Crossing the park we’re looking for a narrow path.

A secret lane.

A secret lane.

Which leads to further hidden pathways.

Which leads to further hidden pathways.

Getting to here we’re having our first meeting of the day with John Lennon and Paul McCartney. These paths in and around and across a golf course were the route they’d take from John’s house to Paul’s house, making up their first songs together, back in the late 1950s.

Walking along the lane by municipal Allerton golf course, the first of the houses always comes as a bit of a surprise.

The house is called 'Allerton' - what's left of it.

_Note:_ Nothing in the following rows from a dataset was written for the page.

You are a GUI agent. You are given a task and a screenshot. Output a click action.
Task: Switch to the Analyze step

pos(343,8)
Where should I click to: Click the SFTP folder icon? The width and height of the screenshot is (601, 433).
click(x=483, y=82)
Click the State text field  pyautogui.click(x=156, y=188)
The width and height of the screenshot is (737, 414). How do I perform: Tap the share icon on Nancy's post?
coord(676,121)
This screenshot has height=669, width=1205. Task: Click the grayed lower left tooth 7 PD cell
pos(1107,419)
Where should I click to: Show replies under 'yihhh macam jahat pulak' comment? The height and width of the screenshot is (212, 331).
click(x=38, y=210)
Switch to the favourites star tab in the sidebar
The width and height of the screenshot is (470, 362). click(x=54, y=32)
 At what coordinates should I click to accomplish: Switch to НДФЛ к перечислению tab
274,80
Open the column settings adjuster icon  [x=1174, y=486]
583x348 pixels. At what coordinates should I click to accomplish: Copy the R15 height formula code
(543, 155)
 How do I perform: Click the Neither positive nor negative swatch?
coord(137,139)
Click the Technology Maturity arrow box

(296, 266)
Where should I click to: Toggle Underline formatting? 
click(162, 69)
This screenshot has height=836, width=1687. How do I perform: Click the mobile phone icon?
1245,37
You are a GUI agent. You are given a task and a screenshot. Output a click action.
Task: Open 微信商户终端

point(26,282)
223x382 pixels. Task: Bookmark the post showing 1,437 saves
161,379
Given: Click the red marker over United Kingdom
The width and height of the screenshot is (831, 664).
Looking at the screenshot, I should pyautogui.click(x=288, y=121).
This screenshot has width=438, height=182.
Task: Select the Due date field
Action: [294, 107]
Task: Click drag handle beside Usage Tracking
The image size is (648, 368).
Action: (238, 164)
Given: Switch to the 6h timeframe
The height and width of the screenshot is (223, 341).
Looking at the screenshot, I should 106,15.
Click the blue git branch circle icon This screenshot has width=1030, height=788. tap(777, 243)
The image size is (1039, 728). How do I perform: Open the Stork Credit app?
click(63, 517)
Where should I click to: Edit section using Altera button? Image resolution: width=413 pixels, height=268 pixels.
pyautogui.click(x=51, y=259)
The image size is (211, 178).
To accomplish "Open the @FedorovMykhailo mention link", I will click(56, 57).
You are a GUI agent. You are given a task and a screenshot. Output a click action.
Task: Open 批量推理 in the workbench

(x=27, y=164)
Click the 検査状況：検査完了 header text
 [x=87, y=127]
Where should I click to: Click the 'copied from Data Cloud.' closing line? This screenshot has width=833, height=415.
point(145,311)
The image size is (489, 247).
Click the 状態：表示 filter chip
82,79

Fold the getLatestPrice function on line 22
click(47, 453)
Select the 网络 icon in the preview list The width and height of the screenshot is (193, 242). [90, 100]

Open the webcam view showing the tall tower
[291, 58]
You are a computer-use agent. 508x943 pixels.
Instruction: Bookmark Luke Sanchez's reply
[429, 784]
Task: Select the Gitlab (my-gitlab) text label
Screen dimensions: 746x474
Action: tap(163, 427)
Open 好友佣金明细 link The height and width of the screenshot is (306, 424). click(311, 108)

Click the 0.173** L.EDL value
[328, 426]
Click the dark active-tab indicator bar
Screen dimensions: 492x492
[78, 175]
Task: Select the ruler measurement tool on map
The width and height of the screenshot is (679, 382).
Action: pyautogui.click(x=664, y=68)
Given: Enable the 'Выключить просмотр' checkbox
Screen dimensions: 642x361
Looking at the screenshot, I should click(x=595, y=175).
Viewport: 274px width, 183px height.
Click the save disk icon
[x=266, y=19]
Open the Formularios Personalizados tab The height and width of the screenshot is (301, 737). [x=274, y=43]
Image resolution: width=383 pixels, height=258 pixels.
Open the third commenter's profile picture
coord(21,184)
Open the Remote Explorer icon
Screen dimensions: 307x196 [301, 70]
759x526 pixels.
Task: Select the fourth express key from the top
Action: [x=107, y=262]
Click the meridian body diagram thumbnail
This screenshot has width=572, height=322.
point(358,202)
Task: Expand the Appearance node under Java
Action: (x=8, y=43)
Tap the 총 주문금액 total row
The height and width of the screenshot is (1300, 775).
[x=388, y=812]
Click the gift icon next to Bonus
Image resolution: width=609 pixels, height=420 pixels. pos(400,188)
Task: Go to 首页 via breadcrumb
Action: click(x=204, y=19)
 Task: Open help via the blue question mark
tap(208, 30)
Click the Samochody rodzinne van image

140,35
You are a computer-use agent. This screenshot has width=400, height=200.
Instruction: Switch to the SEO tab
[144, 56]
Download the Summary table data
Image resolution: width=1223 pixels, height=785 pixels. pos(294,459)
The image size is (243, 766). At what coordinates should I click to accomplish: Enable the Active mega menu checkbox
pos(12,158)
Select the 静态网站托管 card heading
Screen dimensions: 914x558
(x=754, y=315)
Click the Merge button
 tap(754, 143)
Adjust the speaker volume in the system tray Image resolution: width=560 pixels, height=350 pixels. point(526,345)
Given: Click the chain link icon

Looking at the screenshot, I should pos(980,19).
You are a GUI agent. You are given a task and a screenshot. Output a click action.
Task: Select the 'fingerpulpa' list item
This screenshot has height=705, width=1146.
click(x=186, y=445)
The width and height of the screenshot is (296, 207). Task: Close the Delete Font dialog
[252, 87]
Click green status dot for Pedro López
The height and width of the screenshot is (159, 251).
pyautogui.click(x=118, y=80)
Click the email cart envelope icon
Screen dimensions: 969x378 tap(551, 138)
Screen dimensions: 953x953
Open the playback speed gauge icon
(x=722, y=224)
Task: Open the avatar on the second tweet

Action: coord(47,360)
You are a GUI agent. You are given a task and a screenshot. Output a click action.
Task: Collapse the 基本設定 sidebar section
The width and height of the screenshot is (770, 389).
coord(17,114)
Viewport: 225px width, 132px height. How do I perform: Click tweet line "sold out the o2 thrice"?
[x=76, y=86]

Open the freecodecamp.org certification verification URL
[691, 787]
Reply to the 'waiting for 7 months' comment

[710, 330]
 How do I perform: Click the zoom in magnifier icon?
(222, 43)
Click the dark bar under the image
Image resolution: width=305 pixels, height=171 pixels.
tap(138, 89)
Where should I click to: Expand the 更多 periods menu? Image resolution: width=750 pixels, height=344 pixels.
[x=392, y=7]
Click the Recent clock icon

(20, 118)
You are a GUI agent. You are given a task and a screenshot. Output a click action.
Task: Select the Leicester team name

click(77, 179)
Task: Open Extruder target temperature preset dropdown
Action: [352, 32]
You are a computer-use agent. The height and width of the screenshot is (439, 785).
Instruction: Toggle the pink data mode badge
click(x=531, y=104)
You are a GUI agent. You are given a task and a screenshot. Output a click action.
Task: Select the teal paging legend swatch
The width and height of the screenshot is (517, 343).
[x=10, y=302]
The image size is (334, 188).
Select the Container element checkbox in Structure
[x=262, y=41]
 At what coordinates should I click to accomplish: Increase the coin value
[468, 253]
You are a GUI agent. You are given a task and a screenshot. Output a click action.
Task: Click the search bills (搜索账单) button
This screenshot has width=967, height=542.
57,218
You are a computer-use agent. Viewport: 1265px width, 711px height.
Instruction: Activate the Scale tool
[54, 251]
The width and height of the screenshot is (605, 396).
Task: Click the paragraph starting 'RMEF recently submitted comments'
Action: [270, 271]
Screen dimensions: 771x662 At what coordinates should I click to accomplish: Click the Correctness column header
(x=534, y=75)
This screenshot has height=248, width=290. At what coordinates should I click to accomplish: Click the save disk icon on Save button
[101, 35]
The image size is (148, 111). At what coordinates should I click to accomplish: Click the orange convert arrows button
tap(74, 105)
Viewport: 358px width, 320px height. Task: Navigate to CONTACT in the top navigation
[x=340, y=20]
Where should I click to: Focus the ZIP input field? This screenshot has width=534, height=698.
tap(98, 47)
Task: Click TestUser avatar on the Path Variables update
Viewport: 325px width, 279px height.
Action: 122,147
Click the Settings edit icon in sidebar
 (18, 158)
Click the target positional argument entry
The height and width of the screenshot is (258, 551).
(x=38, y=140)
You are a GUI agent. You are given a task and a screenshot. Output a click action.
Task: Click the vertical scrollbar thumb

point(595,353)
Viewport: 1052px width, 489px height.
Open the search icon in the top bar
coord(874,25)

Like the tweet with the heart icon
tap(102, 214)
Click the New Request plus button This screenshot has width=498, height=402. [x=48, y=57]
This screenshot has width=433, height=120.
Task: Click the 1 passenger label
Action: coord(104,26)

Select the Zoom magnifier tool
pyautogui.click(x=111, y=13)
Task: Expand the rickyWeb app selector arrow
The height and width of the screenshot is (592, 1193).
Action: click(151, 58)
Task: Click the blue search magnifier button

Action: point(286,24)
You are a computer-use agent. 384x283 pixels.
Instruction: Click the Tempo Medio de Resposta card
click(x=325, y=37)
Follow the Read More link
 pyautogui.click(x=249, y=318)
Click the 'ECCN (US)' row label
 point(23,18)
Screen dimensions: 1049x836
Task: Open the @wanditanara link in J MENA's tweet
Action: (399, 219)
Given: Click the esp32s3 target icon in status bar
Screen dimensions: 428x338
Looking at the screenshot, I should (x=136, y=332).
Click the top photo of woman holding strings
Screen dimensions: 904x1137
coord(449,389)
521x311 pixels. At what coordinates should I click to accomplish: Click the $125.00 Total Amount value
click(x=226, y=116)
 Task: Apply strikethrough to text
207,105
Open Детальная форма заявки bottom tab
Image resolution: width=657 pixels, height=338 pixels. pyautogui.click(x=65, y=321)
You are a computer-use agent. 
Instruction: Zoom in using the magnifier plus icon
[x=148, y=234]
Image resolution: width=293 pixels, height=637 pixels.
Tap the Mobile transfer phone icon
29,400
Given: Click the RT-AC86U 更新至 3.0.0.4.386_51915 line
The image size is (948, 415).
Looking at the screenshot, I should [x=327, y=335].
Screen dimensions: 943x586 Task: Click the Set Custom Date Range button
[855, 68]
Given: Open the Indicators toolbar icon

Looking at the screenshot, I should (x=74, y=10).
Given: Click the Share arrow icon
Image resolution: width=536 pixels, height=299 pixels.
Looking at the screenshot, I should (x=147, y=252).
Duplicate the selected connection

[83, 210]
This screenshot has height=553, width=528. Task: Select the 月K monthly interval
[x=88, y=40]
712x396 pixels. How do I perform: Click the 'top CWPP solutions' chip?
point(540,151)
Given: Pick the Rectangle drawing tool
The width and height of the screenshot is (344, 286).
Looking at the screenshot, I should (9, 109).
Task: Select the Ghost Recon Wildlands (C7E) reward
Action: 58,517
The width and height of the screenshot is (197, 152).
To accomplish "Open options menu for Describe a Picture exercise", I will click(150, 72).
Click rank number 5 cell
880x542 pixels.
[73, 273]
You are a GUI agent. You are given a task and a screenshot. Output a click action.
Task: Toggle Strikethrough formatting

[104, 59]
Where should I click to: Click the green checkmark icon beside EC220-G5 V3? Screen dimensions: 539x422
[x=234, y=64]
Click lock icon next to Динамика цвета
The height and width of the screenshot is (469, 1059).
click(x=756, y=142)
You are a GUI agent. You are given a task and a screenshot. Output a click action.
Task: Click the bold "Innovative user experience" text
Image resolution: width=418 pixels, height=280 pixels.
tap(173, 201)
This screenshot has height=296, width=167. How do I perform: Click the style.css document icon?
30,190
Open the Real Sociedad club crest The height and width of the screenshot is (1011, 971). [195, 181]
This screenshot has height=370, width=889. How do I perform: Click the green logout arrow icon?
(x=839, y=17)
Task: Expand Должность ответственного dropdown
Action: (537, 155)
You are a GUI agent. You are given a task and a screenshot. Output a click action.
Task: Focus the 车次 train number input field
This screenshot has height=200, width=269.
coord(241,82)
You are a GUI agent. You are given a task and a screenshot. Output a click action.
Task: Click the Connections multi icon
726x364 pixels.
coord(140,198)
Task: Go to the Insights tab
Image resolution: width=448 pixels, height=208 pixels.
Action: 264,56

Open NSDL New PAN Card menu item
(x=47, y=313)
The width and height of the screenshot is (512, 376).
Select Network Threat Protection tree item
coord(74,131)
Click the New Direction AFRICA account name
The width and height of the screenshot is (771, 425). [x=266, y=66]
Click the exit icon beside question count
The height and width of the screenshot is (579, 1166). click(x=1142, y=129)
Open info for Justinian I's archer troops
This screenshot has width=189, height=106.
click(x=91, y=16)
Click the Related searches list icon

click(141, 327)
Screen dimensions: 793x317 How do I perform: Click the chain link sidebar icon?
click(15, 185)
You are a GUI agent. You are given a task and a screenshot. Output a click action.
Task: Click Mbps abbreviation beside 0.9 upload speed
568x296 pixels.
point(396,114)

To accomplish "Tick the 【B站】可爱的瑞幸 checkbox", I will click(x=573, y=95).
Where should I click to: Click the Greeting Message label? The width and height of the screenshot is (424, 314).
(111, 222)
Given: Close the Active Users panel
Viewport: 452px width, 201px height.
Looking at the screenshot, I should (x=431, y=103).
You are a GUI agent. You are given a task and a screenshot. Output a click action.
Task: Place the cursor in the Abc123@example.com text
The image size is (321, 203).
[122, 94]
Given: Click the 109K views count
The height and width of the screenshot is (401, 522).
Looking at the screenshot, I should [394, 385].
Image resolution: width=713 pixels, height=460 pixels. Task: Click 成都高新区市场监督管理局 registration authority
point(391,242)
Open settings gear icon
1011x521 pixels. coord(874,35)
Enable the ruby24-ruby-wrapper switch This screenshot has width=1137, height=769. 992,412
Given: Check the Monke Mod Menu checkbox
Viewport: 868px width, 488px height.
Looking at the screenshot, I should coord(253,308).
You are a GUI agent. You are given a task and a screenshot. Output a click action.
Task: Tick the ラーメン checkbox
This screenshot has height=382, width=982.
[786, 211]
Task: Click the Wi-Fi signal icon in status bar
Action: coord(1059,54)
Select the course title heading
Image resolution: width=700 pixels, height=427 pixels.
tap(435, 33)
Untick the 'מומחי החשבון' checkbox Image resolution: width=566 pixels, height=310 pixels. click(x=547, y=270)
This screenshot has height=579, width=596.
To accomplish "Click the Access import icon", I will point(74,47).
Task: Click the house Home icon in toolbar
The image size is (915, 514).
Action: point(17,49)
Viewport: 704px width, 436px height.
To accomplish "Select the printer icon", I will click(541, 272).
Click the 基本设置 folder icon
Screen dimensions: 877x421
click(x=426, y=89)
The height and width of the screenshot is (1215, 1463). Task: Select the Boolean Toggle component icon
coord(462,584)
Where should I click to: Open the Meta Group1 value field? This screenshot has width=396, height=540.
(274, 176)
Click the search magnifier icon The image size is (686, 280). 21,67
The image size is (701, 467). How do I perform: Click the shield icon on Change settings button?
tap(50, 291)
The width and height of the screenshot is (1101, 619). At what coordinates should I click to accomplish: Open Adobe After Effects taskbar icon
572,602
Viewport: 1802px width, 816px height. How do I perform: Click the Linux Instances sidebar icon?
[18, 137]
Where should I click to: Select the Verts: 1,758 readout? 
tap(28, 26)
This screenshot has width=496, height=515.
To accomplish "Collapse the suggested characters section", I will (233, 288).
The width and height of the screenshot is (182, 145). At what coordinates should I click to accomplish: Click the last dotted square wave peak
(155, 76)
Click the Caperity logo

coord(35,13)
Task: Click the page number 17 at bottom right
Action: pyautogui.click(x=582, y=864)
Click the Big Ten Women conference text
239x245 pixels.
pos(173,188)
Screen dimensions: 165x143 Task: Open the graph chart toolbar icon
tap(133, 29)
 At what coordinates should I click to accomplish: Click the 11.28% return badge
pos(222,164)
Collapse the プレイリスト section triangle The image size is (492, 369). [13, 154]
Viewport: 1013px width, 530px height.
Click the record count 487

The house is called ‘Allerton’ – what’s left of it.

The city council use it now as a grit store for icy winter days. A relatively noble ending really.

For a slave-trader's house.

For a slave-trader’s house.

Which is all I’ll say about slavery today, for once. I’ve written about another version of this walk before, ‘Lost Liverpool’ – and that contains all the full references and rantings you’ll need. So I won’t repeat myself.

The house looks out on what was once its garden, now a golf course.

The house looks out on what was once its garden, now a golf course.

And we walk along the path where the carriages would come and go, centuries ago.

And we walk along the path where the carriages would come and go, centuries ago.

Out across what I believe id called a fairway.

Out across what I believe is called a fairway.

I’ve never understood golf. A so called sport that seems to involve very little exercise. Indeed some of its participants can be seen driving themselves around the course in little carriages. And it’s a pastime that requires large areas of countryside to be obsessively manicured and managed well beyond being of any use to any wildlife whatsoever.

Having said that, at least this is a municipal course and the, mostly, blokes mooching around it have always seemed like decent types. They’re not toffs and it’s not private. Which means of course that its currently being threatened by ‘austerity’ politics.

Let’s walk on.

Into these good wide lanes around another former grand estate.

Into these good wide lanes around another former grand estate.

Lanes that never, somehow, became roads.

Lanes that never, somehow, became roads.

At the top of the lane is the Lodge House of Allerton Towers.

At the top of the lane is the Lodge House of Allerton Towers.

We’ll be back later for a look at what there is left of this grand estate.

But crossing quiet Woolton Road we're through this gateway to what's now Clarke Gardens.

But crossing quiet Woolton Road we’re through this gateway to what’s now Clarke Gardens.

In fact the grounds of another grand estate.

In fact the grounds of another estate.

Here is the walled garden of William Roscoe.

Here is the walled garden of William Roscoe.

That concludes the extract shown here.